(Records)
#####
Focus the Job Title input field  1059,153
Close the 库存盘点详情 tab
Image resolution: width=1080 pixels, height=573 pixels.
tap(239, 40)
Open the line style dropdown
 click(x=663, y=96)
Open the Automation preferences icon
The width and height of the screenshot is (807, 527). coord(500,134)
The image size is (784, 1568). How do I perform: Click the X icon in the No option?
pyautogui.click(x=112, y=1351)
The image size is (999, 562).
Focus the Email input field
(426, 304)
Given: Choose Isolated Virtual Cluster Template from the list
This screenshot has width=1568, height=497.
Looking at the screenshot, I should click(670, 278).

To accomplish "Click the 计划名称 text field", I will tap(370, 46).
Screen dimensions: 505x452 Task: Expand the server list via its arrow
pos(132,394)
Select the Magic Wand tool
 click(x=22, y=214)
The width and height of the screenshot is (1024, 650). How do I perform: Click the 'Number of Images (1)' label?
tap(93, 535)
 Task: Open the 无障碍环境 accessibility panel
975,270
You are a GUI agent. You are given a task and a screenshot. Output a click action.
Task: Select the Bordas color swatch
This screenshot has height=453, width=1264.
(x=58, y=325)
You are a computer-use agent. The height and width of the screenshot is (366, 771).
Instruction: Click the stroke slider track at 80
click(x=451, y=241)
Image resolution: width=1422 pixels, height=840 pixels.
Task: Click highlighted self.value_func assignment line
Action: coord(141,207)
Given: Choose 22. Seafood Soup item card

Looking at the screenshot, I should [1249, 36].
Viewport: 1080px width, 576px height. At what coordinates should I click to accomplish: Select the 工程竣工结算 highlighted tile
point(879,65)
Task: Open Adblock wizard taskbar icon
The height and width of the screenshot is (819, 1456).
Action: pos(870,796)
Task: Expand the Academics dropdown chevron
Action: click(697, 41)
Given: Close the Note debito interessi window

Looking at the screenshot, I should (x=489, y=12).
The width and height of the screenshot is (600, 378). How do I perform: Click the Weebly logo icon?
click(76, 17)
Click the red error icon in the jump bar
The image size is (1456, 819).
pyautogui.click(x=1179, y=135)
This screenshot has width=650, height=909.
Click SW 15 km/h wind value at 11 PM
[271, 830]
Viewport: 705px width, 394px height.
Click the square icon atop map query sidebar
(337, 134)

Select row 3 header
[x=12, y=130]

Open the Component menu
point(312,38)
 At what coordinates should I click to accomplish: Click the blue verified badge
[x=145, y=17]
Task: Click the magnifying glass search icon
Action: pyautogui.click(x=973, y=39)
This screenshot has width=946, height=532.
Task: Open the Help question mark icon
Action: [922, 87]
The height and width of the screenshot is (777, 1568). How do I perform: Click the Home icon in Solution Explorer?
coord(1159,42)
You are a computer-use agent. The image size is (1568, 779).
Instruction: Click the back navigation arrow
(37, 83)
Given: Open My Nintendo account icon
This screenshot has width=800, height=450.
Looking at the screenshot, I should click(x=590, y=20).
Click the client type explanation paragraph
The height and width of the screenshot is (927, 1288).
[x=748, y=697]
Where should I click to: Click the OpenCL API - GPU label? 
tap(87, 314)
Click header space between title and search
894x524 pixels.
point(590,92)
#####
Copy all of the records above line for line, without any changes.

## Task answer
Focus the Job Title input field  1059,153
Close the 库存盘点详情 tab
Image resolution: width=1080 pixels, height=573 pixels.
tap(239, 40)
Open the line style dropdown
 click(x=663, y=96)
Open the Automation preferences icon
The width and height of the screenshot is (807, 527). coord(500,134)
The image size is (784, 1568). How do I perform: Click the X icon in the No option?
pyautogui.click(x=112, y=1351)
The image size is (999, 562).
Focus the Email input field
(426, 304)
Given: Choose Isolated Virtual Cluster Template from the list
This screenshot has width=1568, height=497.
Looking at the screenshot, I should click(670, 278).

To accomplish "Click the 计划名称 text field", I will tap(370, 46).
Screen dimensions: 505x452 Task: Expand the server list via its arrow
pos(132,394)
Select the Magic Wand tool
 click(x=22, y=214)
The width and height of the screenshot is (1024, 650). How do I perform: Click the 'Number of Images (1)' label?
tap(93, 535)
 Task: Open the 无障碍环境 accessibility panel
975,270
You are a GUI agent. You are given a task and a screenshot. Output a click action.
Task: Select the Bordas color swatch
This screenshot has height=453, width=1264.
(x=58, y=325)
You are a computer-use agent. The height and width of the screenshot is (366, 771).
Instruction: Click the stroke slider track at 80
click(x=451, y=241)
Image resolution: width=1422 pixels, height=840 pixels.
Task: Click highlighted self.value_func assignment line
Action: coord(141,207)
Given: Choose 22. Seafood Soup item card

Looking at the screenshot, I should [1249, 36].
Viewport: 1080px width, 576px height. At what coordinates should I click to accomplish: Select the 工程竣工结算 highlighted tile
point(879,65)
Task: Open Adblock wizard taskbar icon
The height and width of the screenshot is (819, 1456).
Action: pos(870,796)
Task: Expand the Academics dropdown chevron
Action: click(697, 41)
Given: Close the Note debito interessi window

Looking at the screenshot, I should (x=489, y=12).
The width and height of the screenshot is (600, 378). How do I perform: Click the Weebly logo icon?
click(76, 17)
Click the red error icon in the jump bar
The image size is (1456, 819).
pyautogui.click(x=1179, y=135)
This screenshot has width=650, height=909.
Click SW 15 km/h wind value at 11 PM
[271, 830]
Viewport: 705px width, 394px height.
Click the square icon atop map query sidebar
(337, 134)

Select row 3 header
[x=12, y=130]

Open the Component menu
point(312,38)
 At what coordinates should I click to accomplish: Click the blue verified badge
[x=145, y=17]
Task: Click the magnifying glass search icon
Action: pyautogui.click(x=973, y=39)
This screenshot has width=946, height=532.
Task: Open the Help question mark icon
Action: [922, 87]
The height and width of the screenshot is (777, 1568). How do I perform: Click the Home icon in Solution Explorer?
coord(1159,42)
You are a computer-use agent. The image size is (1568, 779).
Instruction: Click the back navigation arrow
(37, 83)
Given: Open My Nintendo account icon
This screenshot has width=800, height=450.
Looking at the screenshot, I should click(x=590, y=20).
Click the client type explanation paragraph
The height and width of the screenshot is (927, 1288).
[x=748, y=697]
Where should I click to: Click the OpenCL API - GPU label? 
tap(87, 314)
Click header space between title and search
894x524 pixels.
point(590,92)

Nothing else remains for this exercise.